→ **PASSAGE PROVIDED**:

· · ·

Behind the Scenes at the AUC Testing Center
For medical sciences students, taking exams at AUC is pretty routine: Give your notes a last look, show up, complete the exam—and then head to the beach to shake off the stress. But have you ever thought about what goes on behind the scenes in order to get the right test to the right student at the right time?
It all comes down to the careful planning of AUC colleagues Linda Lytle and Glory Waakzaam, Exam Center Coordinators. “The two of us do everything except write the exams,” Linda confirms.
We caught up with Linda to learn more about the work that she and Glory do to ensure that students have the best possible experience during a stressful time in their medical education.
How long have you been working at AUC?
Since 2005. I’ve moved around a lot—I was born in France, and lived in North Carolina and New Jersey, but growing up I was always in St. Maarten because my parents had a house here. I must have visited at least 50 times before moving here and starting at AUC. For Glory, she started as a proctor and has been here for four years as of this month.
Can you tell me about the testing center facility and equipment?
We have two sections of the testing center with about 280 computer stations total—a little over 150 on the A side, and 130 on the B side. We’ve expanded since Building 2 was first opened: We just used to have the B side. But we never fill it to capacity because we always need extra seats in case we have to move someone or there’s a technical issue. So we also use the lecture halls for larger exams like finals.
What responsibilities do you have leading up to exam time?
We cover scheduling, exam preparation, publishing the exams, working with off-track students, training and managing proctors. We do all the scheduling in one day: I create matrixes using the class rosters so that I know exactly what students are taking which courses. I bundle up the semesters to see the best fit and scheduling with our facilities, and I use Excel to randomize the seating. Each student will then get an individual email from me confirming which exams they’re taking, the arrival time—which is always 15 minutes in advance—and the exam start time.
How do you prepare the exams in the system?
I work with faculty to receive the exams, and I help serve as a second set of eyes: going through my checklist, making sure the images are displaying correctly and are embedded with the right questions, dotting the i’s and crossing the t’s. The testing station monitors are smaller than my own monitor, so I make sure everything is formatted and looks right from the student’s perspective.
What steps do you take to help the whole exam experience go smoothly for students?
Glory and I come in at 7 a.m., boot up the computers, and a team of local proctors get each station ready with a pen and a laminated sheet per NBME protocol. The whole center is modeled after facilities where students would sit for USMLE exams. We provide water, earplugs, three restrooms on each side, and students can manage their 10-minute break how they like. In addition to scheduling the regular proctors, we also work with Cathy Vollmer, IT Manager, to schedule IT proctors. They monitor the servers and are available in the event of any computer issues during the exam.
What do you find most rewarding about your work?
I like that it’s challenging—figuring out the best fit for the students’ exams given the space and timing, and I enjoy using programs like Access and Exam Soft. It is difficult at times, especially during finals: We’ve got a narrow window between makeup exams, finals, final makeups, and RemCOMP, which all happen in a short period of time. But AUC has been a great place to work for me.

· · ·

→ **Dataset items**:

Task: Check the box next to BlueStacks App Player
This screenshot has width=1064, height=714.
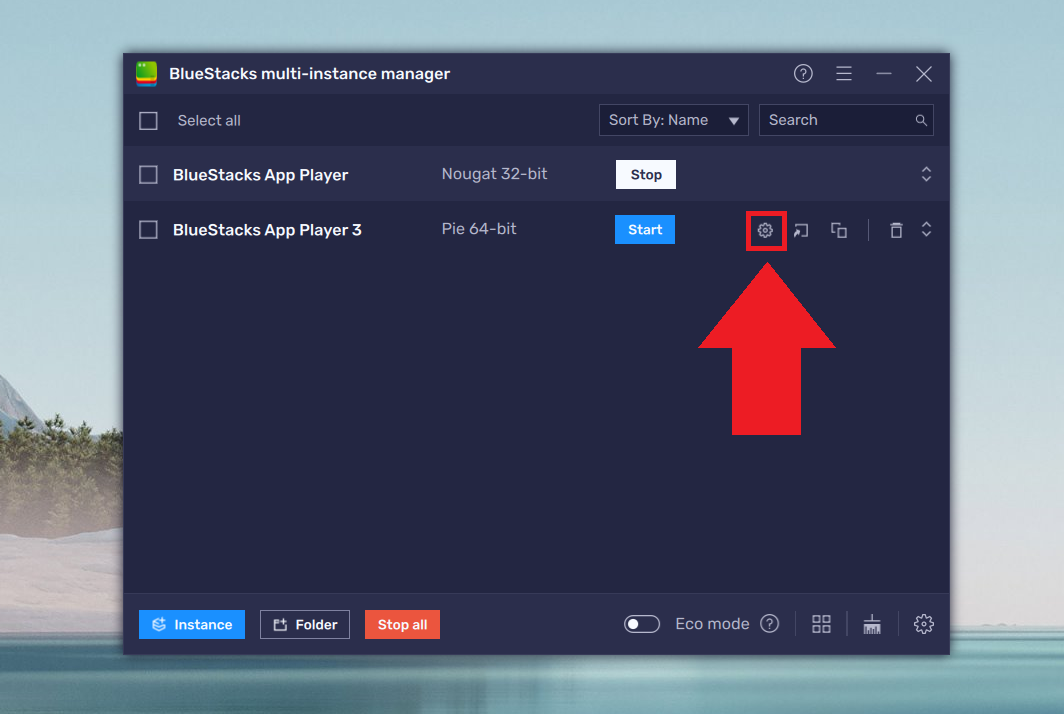Action: [148, 174]
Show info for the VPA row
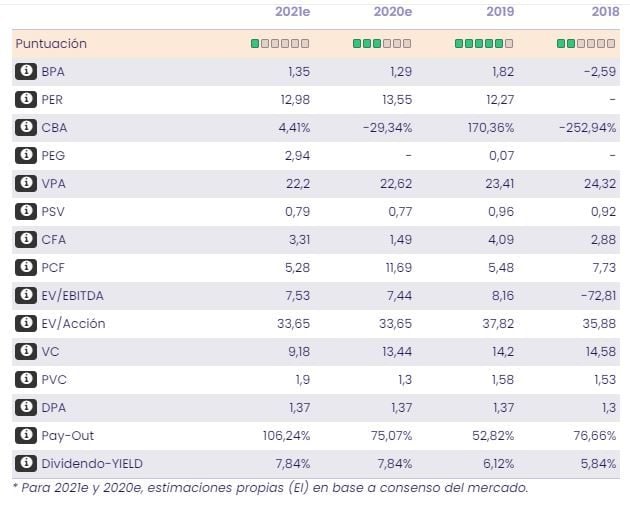The width and height of the screenshot is (630, 521). (x=26, y=183)
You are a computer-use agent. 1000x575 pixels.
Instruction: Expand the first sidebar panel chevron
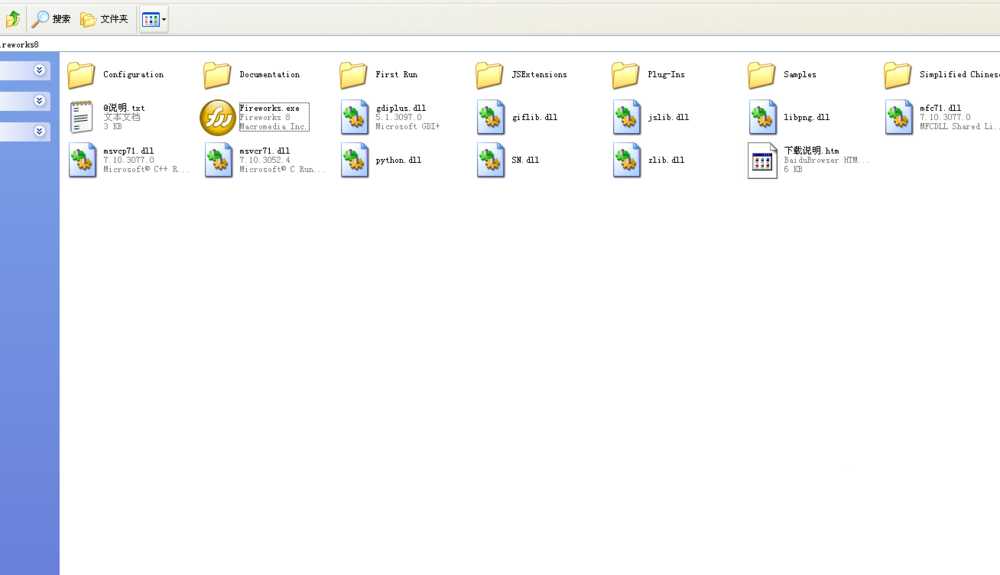(x=39, y=70)
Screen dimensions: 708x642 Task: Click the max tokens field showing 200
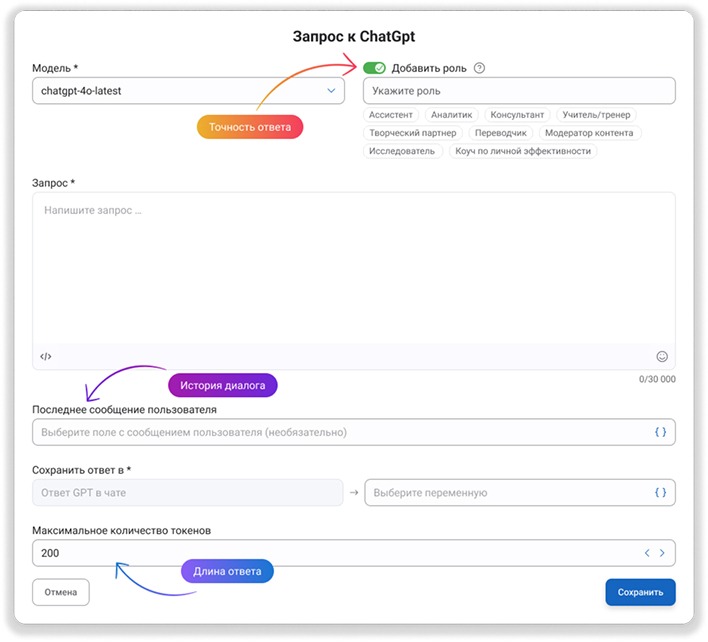click(330, 553)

· · ·

→ **WHAT THE EXERCISE ASKS**: According to the interview about the AUC Testing Center, about how many computer stations does the center have in total?

→ **OUTPUT**: About 280.